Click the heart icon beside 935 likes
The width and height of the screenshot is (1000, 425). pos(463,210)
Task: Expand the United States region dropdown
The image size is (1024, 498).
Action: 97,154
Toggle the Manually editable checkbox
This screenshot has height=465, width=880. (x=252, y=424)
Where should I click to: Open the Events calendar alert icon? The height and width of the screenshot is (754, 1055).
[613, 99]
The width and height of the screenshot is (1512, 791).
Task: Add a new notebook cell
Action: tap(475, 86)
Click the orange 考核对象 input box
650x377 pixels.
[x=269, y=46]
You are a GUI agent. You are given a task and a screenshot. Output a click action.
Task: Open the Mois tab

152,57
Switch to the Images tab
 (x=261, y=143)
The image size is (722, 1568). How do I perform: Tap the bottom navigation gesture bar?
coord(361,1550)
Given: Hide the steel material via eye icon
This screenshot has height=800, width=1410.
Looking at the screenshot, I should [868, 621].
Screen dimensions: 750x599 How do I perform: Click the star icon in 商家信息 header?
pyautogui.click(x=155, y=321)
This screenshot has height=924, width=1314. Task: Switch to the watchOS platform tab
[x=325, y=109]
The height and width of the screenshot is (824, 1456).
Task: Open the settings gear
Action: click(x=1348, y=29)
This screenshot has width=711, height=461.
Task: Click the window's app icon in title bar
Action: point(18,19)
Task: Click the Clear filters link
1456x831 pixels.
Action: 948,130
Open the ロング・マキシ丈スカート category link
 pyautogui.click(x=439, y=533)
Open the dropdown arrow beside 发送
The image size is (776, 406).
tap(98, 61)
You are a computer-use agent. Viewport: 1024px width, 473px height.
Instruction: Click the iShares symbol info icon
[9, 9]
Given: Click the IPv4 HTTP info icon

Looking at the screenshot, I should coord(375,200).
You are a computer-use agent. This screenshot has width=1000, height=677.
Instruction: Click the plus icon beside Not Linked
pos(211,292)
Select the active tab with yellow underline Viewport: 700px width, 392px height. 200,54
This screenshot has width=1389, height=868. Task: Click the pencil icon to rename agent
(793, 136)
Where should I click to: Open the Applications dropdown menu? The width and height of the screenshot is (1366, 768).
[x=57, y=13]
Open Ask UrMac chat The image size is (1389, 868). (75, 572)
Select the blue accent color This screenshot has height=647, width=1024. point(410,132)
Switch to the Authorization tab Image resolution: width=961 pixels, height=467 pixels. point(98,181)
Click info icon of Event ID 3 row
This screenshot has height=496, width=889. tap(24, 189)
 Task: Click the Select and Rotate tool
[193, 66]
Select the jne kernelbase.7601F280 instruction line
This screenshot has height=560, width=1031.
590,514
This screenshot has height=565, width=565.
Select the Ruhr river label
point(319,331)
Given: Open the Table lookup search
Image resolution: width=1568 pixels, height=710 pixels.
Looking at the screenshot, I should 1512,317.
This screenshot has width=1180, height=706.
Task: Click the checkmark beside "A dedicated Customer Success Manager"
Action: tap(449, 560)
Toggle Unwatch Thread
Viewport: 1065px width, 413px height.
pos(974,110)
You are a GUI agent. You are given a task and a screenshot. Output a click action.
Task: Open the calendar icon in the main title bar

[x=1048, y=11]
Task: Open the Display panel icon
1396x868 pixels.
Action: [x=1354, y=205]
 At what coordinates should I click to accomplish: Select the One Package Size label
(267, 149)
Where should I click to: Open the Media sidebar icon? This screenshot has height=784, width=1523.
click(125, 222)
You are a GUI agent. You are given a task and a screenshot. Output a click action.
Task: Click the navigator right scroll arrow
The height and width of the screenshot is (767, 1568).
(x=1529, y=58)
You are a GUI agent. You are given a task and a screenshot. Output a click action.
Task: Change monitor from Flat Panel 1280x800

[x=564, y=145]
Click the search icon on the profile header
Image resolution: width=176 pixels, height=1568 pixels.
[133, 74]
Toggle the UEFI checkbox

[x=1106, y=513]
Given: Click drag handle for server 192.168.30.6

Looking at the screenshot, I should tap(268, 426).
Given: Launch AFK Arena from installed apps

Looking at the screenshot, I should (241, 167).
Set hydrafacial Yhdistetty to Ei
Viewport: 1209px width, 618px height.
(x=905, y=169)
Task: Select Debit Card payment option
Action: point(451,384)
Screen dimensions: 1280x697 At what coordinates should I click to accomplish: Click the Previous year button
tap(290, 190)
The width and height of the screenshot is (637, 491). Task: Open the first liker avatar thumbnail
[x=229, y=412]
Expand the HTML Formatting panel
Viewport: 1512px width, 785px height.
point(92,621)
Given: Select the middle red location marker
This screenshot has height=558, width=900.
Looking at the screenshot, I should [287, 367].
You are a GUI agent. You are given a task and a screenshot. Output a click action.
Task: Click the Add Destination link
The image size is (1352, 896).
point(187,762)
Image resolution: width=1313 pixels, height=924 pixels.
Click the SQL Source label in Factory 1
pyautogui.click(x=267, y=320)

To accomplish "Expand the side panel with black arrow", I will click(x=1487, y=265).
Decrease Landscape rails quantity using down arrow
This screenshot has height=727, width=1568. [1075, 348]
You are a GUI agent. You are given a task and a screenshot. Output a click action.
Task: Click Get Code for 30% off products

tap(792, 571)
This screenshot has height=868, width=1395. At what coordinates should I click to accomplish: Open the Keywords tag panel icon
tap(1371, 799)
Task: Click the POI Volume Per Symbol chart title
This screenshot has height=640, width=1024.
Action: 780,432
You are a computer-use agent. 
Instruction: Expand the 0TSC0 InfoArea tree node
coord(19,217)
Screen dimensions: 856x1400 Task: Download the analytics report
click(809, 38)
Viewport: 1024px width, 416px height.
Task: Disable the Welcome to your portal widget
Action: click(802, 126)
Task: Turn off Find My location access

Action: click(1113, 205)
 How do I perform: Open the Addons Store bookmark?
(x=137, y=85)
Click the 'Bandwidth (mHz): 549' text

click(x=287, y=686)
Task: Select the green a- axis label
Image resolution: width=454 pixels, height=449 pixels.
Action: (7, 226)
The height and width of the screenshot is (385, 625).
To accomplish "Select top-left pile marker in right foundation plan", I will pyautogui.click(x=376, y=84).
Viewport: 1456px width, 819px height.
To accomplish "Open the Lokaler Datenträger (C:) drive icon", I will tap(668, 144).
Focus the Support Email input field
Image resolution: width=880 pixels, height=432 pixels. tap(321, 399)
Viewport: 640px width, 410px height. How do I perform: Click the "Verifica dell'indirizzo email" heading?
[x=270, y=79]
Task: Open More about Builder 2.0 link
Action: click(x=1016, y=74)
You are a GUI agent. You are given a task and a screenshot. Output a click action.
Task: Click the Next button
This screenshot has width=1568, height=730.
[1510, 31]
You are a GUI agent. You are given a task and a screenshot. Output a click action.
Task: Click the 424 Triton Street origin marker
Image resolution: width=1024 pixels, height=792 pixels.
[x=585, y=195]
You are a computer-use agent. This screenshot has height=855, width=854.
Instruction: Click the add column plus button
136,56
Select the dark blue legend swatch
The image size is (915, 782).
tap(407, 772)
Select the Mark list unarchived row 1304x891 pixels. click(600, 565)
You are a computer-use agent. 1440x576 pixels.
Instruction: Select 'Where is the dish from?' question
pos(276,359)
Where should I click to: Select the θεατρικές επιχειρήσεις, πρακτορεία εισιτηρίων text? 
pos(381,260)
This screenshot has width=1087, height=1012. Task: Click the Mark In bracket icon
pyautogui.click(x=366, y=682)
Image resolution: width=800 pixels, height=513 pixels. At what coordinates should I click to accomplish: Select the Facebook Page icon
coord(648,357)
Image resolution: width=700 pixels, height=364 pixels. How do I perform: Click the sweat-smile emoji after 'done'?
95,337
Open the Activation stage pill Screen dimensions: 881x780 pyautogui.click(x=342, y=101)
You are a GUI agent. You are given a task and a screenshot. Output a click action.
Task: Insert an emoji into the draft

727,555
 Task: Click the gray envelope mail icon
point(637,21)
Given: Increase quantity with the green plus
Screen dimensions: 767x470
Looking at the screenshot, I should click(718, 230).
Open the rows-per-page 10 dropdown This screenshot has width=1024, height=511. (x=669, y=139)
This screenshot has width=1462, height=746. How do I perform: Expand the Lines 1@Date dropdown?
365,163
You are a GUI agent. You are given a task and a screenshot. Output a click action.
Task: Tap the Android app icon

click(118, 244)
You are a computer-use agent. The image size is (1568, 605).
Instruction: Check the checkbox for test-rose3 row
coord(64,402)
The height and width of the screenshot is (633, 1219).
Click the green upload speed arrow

━━━

→ BRIEF
From the records above, copy each line containing the string "label". The match is case-sensitive.

→ TASK RESULT
Select the Ruhr river label
 At what coordinates should I click to accomplish: Select the One Package Size label
Click the SQL Source label in Factory 1
Task: Select the green a- axis label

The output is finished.